= Dick Spotswood =

American lawyer and journalist

Dick Spotswood (born March 25, 1947, San Francisco, CA) is a political writer for the Marin Independent Journal, a newspaper based in Marin County, California, USA.

He is an advocate of a unicameral state legislature, to be accomplished by combining the Assembly and State Senate of California into one house having 120 members.

==Biography==
Dick Spotswood is the politics and government columnist for the Marin Independent Journal. He is the senior political correspondent for KRCB-Television (PBS, Channel 22 in Rohnert Park) and has been part of KRCB’s award-winning national and state election coverage for the past sixteen years.

A San Francisco native, Dick is a graduate of the University of San Francisco and its School of Law. He is a personal injury attorney with the law firm of Jacobs, Spotswood & Casper.

Spotswood is a former council member (1980–1992) and three-term Mayor of the City of Mill Valley. He served for ten years (1982–1992) as a Director of the Golden Gate Bridge, Highway & Transportation District representing Marin’s eleven cities and towns. In 1992–1993 he served as chair of the Doyle Drive Commission and previously served on the 101 Corridor Committee. In government, his speciality was transportation issues.

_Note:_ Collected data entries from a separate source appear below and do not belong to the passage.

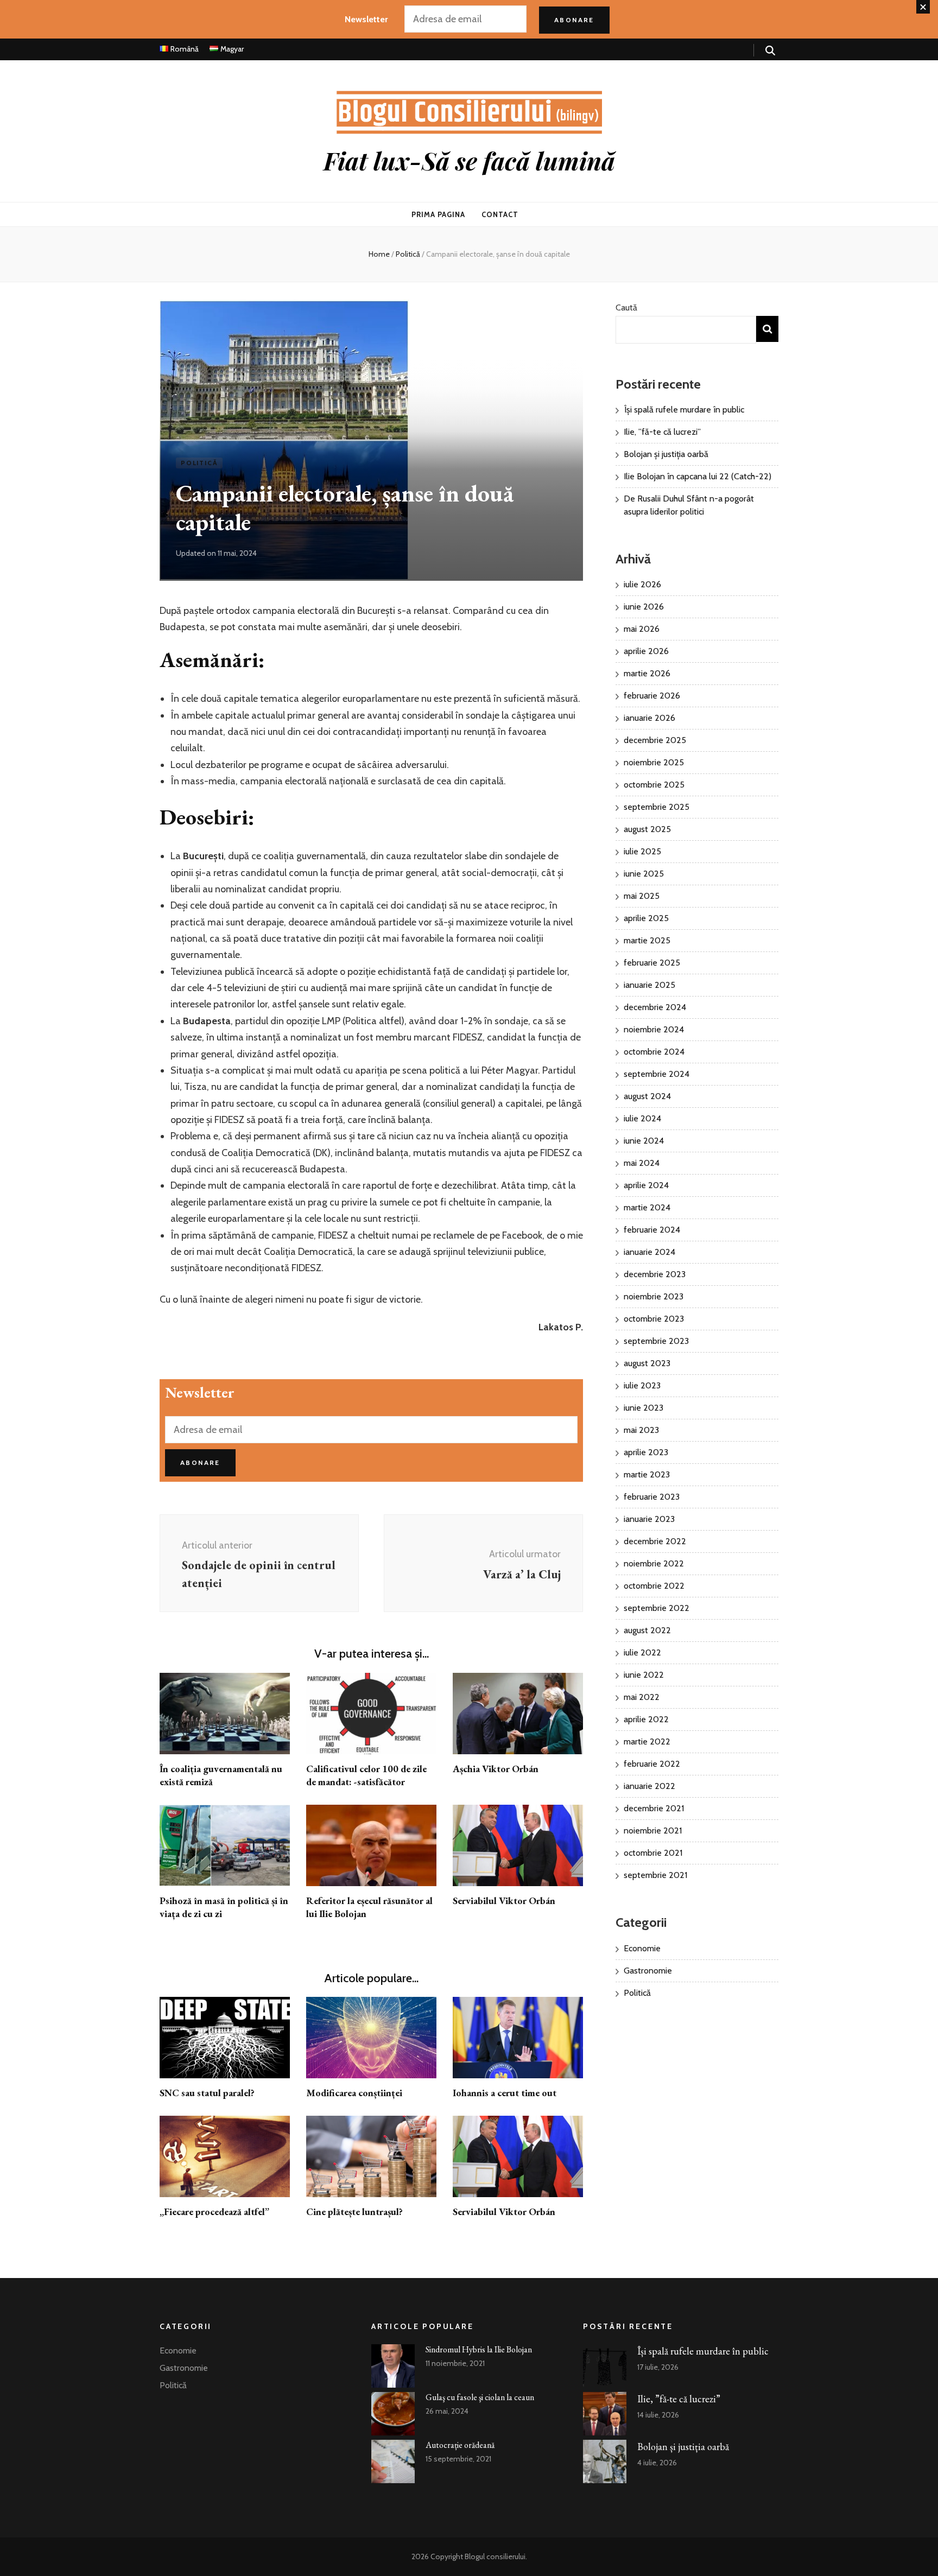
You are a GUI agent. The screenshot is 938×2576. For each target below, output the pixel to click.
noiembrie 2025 (654, 762)
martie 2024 (647, 1207)
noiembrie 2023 (653, 1296)
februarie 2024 (652, 1229)
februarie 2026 (652, 695)
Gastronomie (648, 1970)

Dick Spotswood is the former president of the Rotary Club of Mill Valley, Mountain Play Association, Marin Forum and College of Marin Foundation. In the political spectrum, Spotswood is a registered independent and he has been described as a "militant centrist" which is the name of his blog on marinij.com.

He is a former board member of the California Planning & Conservation League and is currently the secretary of the California Railroad Passengers Association.

==Personal==
Dick Spotswood married Joanne Peterson Spotswood in November, 1973 in San Francisco, CA. They have two adult children: Beth Spotswood, a San Francisco-based columnist, and Alex Spotswood, an associate product manager at Lucasfilm Animation.